Еще до «третьего семестра» у меня произошла в Москве с Катей небольшая история. Мы возвращались с вечеринки от Алика, где я довольно крепко выпил и вызвался проводить девушку до общежития. Катя была из Свердловска, а это совсем близко от поселка, где я вырос; она была крепкая девушка, немножко суровая на вид, чуть скуластая, как все коренные уралочки, с большими серыми целомудренными глазами, я уже тогда знал — такие все принимают всерьез. По дороге она мне говорила тоже очень серьезно, что в Свердловске у нее жених и он ждет ее. Вот это-то слово «жених» больше всего меня и подстегнуло, оно казалось мне неожиданным, всплывшим откуда-то из девятнадцатого века; мне стало смешно. «А это мы поглядим, — думал я, — это поглядим, какой жених». Я привел ее во двор общежития, она уже хотела попрощаться, как я привлек ее к себе и мы начали целоваться, мы делали это с таким упоением, что забыли — стоим на освещенном дворе, под фонарем, и из открытых окон общежития видны, как на сцене. Мы пришли в себя, когда из окон общежития раздались бурные аплодисменты.
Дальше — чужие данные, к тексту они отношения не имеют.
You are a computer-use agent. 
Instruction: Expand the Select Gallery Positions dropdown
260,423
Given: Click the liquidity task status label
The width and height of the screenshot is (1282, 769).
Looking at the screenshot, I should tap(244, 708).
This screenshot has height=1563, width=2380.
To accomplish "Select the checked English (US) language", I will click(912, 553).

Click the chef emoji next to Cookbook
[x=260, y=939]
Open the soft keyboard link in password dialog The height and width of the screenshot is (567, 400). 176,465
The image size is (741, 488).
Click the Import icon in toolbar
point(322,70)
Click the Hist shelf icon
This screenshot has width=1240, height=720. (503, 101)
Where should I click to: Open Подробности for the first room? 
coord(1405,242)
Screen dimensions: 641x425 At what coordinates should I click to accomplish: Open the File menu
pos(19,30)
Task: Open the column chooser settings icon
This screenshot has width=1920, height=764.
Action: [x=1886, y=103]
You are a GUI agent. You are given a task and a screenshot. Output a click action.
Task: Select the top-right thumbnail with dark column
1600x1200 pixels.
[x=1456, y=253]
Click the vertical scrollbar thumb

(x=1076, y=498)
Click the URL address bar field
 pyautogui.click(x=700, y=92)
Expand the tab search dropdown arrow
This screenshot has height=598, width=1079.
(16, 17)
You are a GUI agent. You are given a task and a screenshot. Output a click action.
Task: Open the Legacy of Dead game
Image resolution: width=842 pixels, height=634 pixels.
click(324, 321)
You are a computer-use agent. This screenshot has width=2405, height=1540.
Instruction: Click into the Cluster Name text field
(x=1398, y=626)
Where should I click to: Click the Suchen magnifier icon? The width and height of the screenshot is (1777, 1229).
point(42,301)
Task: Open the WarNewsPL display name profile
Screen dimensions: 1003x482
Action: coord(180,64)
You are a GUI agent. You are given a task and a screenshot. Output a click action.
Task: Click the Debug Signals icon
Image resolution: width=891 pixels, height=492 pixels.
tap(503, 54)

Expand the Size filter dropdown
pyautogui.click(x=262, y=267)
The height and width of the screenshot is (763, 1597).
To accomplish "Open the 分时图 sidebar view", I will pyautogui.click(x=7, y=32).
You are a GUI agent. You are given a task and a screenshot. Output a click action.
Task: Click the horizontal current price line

Вспомнив все это утром, на трезвую голову, я обозвал себя идиотом, подумав: а ведь ничего у меня к этой девочке нет, а она ведь из таких, что пошлет сейчас к черту жениха, и тогда начнется у нас… «Надо быть честным». С этим я и пошел в институт. Мы встретились с Катей в коридоре, она шла ко мне, — вот это уж, пожалуй, не забудешь, — она шла вся открытая, праздничная, и не было в глазах ее ни суровости, ни строгости, только радость. Я отвел ее к окну, взял под руку и сказал:
— Катюша, ты извини меня за вчерашнее. Я виноват. Но… у меня к тебе ничего нет. Наверное, я крепко выпил. — Я гордился собой, гордился, что могу так просто, напрямую, все высказать, и разговор этот казался мне истинно мужским.
А дальнейшее произошло уже в совхозе. Мы жили стройотрядом в палаточном городке, вкалывали, как говорят, с утра до вечера, на закате влетали в парную речку, чтобы омыть пот, ели, обжигая губы, горячие кулеши и известную только в тех местах еду кандей — полусуп, полукаша, где всего было намешано понемногу, — и валились спать, чтобы с утра все начать сначала. Все же у меня от тех дней осталось ощущение легкости и силы тела и еще простора, дикого простора безбрежной степи, да еще — или уж теперь мне кажется, — что повсюду, где бы ни был, я видел загорелые, крепкие руки Кати, выжженную до соломенной желтизны прядь ее волос над высоким лбом и светленькие полоски морщин на нем оттого, что она часто щурилась. Но это только мне кажется, на самом деле мы встречались с ней редко.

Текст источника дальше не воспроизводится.